Why do the NZ State Counsels file a motion to exclude the name of the NZ Prime Minister in the complaint to the Human Rights Review Tribunal?
The role of a leader of the country is to set the tone of the country i.e. to set a good example. The NZ human Rights Act 1993 stated DISCRIMINATION is UNLAWFUL, whether it is done DIRECTLY or INDIRECTLY.
The fact that the Chief Executive of the NZ Ministry of Social Development discriminates against ONLY Singapore Citizens is fundamentally unlawful.
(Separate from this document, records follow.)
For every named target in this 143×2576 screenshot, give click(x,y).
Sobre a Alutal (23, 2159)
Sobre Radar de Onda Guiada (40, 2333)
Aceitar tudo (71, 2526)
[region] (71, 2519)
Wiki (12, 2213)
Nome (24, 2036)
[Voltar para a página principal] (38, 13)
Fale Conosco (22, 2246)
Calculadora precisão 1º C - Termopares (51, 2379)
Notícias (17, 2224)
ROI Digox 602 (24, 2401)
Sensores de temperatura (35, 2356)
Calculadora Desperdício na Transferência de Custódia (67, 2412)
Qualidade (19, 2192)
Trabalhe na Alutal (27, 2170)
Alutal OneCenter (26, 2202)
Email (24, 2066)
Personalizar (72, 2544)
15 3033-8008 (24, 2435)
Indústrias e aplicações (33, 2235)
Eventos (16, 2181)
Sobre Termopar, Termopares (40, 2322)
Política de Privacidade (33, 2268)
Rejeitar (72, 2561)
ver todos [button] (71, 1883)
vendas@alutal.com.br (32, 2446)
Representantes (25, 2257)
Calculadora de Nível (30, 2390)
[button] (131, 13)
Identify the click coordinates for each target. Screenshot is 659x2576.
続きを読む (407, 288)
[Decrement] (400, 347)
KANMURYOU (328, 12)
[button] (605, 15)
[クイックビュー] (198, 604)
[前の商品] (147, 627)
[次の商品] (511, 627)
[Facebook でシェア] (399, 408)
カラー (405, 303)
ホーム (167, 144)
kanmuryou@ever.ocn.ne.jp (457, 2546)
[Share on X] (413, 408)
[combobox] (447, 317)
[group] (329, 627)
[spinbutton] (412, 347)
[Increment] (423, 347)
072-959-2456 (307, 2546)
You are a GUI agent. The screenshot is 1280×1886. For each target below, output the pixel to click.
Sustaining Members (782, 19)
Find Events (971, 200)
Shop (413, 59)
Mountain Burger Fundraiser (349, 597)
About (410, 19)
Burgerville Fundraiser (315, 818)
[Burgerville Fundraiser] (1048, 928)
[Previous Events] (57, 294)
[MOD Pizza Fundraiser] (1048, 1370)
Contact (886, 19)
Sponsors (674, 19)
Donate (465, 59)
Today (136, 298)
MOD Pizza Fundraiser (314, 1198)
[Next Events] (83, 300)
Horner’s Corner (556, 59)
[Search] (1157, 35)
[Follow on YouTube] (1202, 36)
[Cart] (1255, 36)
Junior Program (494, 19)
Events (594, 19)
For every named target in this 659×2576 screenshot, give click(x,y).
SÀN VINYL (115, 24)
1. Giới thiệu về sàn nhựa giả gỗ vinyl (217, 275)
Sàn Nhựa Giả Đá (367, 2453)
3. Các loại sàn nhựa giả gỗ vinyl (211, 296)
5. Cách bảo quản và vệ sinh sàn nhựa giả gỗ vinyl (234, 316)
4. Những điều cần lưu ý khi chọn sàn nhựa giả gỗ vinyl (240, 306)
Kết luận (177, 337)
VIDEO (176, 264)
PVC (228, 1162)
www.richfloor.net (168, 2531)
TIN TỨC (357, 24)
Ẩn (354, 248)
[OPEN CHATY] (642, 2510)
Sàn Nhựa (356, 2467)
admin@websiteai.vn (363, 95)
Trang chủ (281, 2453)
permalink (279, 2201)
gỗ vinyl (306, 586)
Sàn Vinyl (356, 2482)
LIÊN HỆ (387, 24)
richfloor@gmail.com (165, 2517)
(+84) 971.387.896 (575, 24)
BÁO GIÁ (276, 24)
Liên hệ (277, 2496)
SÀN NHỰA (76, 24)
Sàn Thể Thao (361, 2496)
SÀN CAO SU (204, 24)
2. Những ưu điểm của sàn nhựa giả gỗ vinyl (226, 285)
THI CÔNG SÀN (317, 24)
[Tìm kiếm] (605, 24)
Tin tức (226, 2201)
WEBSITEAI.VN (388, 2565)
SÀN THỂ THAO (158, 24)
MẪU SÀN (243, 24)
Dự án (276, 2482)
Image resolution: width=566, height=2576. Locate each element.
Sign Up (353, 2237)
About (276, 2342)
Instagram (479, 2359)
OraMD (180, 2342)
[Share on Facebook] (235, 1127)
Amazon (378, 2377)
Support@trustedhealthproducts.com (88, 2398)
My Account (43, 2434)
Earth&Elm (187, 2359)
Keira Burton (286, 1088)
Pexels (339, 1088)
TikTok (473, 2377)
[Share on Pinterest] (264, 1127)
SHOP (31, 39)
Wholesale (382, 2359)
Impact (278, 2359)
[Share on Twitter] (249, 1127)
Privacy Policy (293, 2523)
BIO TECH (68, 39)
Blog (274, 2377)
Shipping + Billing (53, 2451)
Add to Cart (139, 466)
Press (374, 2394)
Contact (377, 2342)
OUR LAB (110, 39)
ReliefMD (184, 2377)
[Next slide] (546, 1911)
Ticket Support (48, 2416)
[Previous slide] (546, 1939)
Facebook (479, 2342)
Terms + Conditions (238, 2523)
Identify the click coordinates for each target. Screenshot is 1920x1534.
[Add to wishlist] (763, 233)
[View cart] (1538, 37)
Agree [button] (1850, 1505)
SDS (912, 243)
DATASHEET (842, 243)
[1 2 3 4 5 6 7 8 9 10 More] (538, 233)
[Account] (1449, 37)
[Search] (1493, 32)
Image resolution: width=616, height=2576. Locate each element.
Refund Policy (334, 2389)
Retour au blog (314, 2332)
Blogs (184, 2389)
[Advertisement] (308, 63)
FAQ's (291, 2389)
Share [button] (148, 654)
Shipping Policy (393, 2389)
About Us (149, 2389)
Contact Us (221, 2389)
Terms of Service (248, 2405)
Singapore Citizens, already DISCRIMINATED by their own government, suffer a 100% TAX in NZ on their CPF SAVINGS refunded MONTHLY by the CPF Board.
The fact that the NZ PM and all their NZ citizens who had worked in Singapore and collected their CPF Savings in FULL and TAX-FREE when they left Singapore, were not affected is proof of DISCRIMINATION against Nationality under their own Human Rights Act 1993.
The fact that Malaysian Permanent Residents in NZ receive their FULL Pension Entitlement, as well as all other nationalities who had worked in Singapore, is also proof of Discrimination against Singapore Citizens who are also NZ Permanent Residents and have paid the high NZ Taxes for more than 10 years.
So Teflon John, as he is known, does not want his name sullied but allows his Chief Executive to have the previously good name of NZ sullied.
Does the Ministry of Justice condone a Chief Executive to practice Discrimination which the NZ Human Rights Act 1993 stated is UNLAWFUL?